Carnival Supports Crew Members
In a letter provided to guests onboard its ships, Carnival Cruise Line has commented that it is providing support to crew members from Ukraine and Russia. While the letter does not detail how many crew members hail from each country, there are more than 120 countries represented across the Carnival fleet.
“Some of them are directly impacted by Russia’s invasion of Ukraine. We have both Russian and Ukrainian nationals across our fleet – none of whom have anything to do with the invasion, but all of them concerned about their family and friends back home.”
The letter does not outline precisely what support options are being offered, but does state that “we are providing support to those team members impacted, just like we would do so for any team member that is dealing with a personal event or natural disaster back home.”
Measures Carnival has taken in the past include offering facilitated email or phone communication, arranging safer travel plans for crew members ending their contracts, and providing counseling support.
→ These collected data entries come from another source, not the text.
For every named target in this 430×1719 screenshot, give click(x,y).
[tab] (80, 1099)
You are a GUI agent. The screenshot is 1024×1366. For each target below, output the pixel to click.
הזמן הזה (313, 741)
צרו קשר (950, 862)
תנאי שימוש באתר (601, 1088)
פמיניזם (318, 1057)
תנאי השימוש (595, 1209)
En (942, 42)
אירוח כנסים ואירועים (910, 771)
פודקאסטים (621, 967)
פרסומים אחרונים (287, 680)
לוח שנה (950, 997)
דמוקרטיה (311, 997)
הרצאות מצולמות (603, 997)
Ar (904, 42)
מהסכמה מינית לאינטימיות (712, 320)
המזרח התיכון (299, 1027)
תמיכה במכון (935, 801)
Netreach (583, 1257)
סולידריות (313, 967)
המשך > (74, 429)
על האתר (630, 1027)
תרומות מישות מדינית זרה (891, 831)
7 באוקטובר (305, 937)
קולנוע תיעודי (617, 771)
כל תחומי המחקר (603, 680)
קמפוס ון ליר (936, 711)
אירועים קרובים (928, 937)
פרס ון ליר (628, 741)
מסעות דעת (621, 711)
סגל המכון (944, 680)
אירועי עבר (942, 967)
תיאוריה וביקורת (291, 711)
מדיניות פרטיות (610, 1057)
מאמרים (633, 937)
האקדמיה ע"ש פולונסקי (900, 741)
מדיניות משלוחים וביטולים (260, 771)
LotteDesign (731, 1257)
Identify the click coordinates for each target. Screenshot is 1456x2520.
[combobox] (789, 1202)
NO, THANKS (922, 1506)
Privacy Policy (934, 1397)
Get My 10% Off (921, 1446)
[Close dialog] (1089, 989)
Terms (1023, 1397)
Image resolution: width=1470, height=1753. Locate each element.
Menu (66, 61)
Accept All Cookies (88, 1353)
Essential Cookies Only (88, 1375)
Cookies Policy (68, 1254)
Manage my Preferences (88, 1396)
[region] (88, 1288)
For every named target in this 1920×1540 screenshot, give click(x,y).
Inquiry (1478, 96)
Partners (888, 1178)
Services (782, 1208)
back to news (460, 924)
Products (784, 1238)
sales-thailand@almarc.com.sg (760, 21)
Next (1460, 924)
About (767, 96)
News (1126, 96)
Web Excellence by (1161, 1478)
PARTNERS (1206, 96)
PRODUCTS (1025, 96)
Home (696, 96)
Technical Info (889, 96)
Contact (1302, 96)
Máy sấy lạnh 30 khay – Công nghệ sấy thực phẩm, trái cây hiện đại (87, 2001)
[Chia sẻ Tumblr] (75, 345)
It is likely that similar measures are now being offered for both Ukrainian and Russian crew members.
Recently, Royal Caribbean announced similar support measures for its crew members from Russia and Ukraine. Carnival Cruise Line, along with other major and smaller lines, has also begun working to remove Russian ports of call from its itineraries in the coming weeks and months to ensure the safety of guests and crew members.
What Can Cruise Guests Do?
While it may not seem like cruise passengers can do much to help, showing support for Russian and Ukrainian crew members can be done in many ways.
All Carnival team members have their home countries printed on their name tags. Guests who see Russia or Ukraine on a name tag can show support by simply asking the crew member about their family, and listening to their story.
Offering small gestures, such as a sincere thank you, an extra gratuity, or taking steps to make the crew member’s work lighter – such as keeping a stateroom tidy for a Ukrainian or Russian steward – can make a world of difference when a crew member’s personal life may be in turmoil.
Guests can also mention crew members by name in post-cruise surveys, pointing out their exceptional work even while under such devastating personal stress. These surveys, which are emailed to Carnival guests several days after a cruise ends, are used in part to determine crew members’ bonuses and promotions.
Cruise Hive’s thoughts remain with all crew members, from all cruise lines, impacted by this conflict, with hopes for a peaceful resolution and safety for everyone involved.